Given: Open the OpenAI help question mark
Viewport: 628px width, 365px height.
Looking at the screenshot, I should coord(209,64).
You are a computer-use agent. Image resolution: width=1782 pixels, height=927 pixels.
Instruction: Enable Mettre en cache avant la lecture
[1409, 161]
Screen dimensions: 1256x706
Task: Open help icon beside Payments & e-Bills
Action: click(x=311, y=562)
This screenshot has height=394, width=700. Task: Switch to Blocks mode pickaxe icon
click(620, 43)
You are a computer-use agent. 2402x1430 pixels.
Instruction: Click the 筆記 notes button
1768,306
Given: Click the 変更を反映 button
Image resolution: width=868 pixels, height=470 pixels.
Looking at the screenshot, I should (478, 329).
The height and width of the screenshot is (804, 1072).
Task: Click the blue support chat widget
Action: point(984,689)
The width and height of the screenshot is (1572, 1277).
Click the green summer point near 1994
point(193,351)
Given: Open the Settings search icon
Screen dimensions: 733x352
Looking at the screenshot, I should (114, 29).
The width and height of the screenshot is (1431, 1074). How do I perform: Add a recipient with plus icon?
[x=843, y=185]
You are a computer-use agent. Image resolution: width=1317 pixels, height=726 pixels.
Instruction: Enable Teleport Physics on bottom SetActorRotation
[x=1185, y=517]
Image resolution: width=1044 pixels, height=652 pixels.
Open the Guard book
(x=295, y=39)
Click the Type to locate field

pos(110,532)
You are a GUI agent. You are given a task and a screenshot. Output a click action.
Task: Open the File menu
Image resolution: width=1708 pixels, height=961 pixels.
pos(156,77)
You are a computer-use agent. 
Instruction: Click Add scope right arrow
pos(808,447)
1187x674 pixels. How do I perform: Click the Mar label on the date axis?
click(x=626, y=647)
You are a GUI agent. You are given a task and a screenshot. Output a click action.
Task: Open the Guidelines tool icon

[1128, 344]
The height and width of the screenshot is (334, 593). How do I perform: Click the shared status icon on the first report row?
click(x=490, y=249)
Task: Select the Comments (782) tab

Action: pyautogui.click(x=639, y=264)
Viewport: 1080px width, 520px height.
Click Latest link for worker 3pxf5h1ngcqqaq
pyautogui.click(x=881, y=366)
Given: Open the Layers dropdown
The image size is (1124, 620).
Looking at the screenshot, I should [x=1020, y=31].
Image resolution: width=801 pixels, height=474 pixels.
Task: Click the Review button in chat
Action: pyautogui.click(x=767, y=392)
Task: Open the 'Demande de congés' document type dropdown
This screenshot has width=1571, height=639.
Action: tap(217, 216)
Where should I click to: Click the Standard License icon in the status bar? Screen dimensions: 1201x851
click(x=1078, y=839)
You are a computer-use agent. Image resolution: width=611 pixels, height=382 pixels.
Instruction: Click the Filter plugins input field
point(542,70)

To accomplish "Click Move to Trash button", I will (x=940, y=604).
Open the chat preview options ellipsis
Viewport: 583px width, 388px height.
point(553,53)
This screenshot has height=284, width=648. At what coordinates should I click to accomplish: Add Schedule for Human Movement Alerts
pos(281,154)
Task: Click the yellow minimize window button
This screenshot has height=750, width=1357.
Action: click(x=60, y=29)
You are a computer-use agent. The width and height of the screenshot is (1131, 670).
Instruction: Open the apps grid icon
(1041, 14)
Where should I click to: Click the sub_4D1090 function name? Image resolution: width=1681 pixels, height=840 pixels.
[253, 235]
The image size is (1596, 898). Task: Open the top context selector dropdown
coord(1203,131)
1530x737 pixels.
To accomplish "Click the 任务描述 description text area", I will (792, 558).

•••

DESCRIPTION OF THE TASK:
All of the records above should be copied exactly.

RESPONSE TO THIS EXERCISE:
Given: Open the OpenAI help question mark
Viewport: 628px width, 365px height.
Looking at the screenshot, I should coord(209,64).
You are a computer-use agent. Image resolution: width=1782 pixels, height=927 pixels.
Instruction: Enable Mettre en cache avant la lecture
[1409, 161]
Screen dimensions: 1256x706
Task: Open help icon beside Payments & e-Bills
Action: click(x=311, y=562)
This screenshot has height=394, width=700. Task: Switch to Blocks mode pickaxe icon
click(620, 43)
You are a computer-use agent. 2402x1430 pixels.
Instruction: Click the 筆記 notes button
1768,306
Given: Click the 変更を反映 button
Image resolution: width=868 pixels, height=470 pixels.
Looking at the screenshot, I should (478, 329).
The height and width of the screenshot is (804, 1072).
Task: Click the blue support chat widget
Action: point(984,689)
The width and height of the screenshot is (1572, 1277).
Click the green summer point near 1994
point(193,351)
Given: Open the Settings search icon
Screen dimensions: 733x352
Looking at the screenshot, I should (114, 29).
The width and height of the screenshot is (1431, 1074). How do I perform: Add a recipient with plus icon?
[x=843, y=185]
You are a computer-use agent. Image resolution: width=1317 pixels, height=726 pixels.
Instruction: Enable Teleport Physics on bottom SetActorRotation
[x=1185, y=517]
Image resolution: width=1044 pixels, height=652 pixels.
Open the Guard book
(x=295, y=39)
Click the Type to locate field

pos(110,532)
You are a GUI agent. You are given a task and a screenshot. Output a click action.
Task: Open the File menu
Image resolution: width=1708 pixels, height=961 pixels.
pos(156,77)
You are a computer-use agent. 
Instruction: Click Add scope right arrow
pos(808,447)
1187x674 pixels. How do I perform: Click the Mar label on the date axis?
click(x=626, y=647)
You are a GUI agent. You are given a task and a screenshot. Output a click action.
Task: Open the Guidelines tool icon

[1128, 344]
The height and width of the screenshot is (334, 593). How do I perform: Click the shared status icon on the first report row?
click(x=490, y=249)
Task: Select the Comments (782) tab

Action: pyautogui.click(x=639, y=264)
Viewport: 1080px width, 520px height.
Click Latest link for worker 3pxf5h1ngcqqaq
pyautogui.click(x=881, y=366)
Given: Open the Layers dropdown
The image size is (1124, 620).
Looking at the screenshot, I should [x=1020, y=31].
Image resolution: width=801 pixels, height=474 pixels.
Task: Click the Review button in chat
Action: pyautogui.click(x=767, y=392)
Task: Open the 'Demande de congés' document type dropdown
This screenshot has width=1571, height=639.
Action: tap(217, 216)
Where should I click to: Click the Standard License icon in the status bar? Screen dimensions: 1201x851
click(x=1078, y=839)
You are a computer-use agent. Image resolution: width=611 pixels, height=382 pixels.
Instruction: Click the Filter plugins input field
point(542,70)

To accomplish "Click Move to Trash button", I will (x=940, y=604).
Open the chat preview options ellipsis
Viewport: 583px width, 388px height.
point(553,53)
This screenshot has height=284, width=648. At what coordinates should I click to accomplish: Add Schedule for Human Movement Alerts
pos(281,154)
Task: Click the yellow minimize window button
This screenshot has height=750, width=1357.
Action: click(x=60, y=29)
You are a computer-use agent. The width and height of the screenshot is (1131, 670).
Instruction: Open the apps grid icon
(1041, 14)
Where should I click to: Click the sub_4D1090 function name? Image resolution: width=1681 pixels, height=840 pixels.
[253, 235]
The image size is (1596, 898). Task: Open the top context selector dropdown
coord(1203,131)
1530x737 pixels.
To accomplish "Click the 任务描述 description text area", I will (792, 558).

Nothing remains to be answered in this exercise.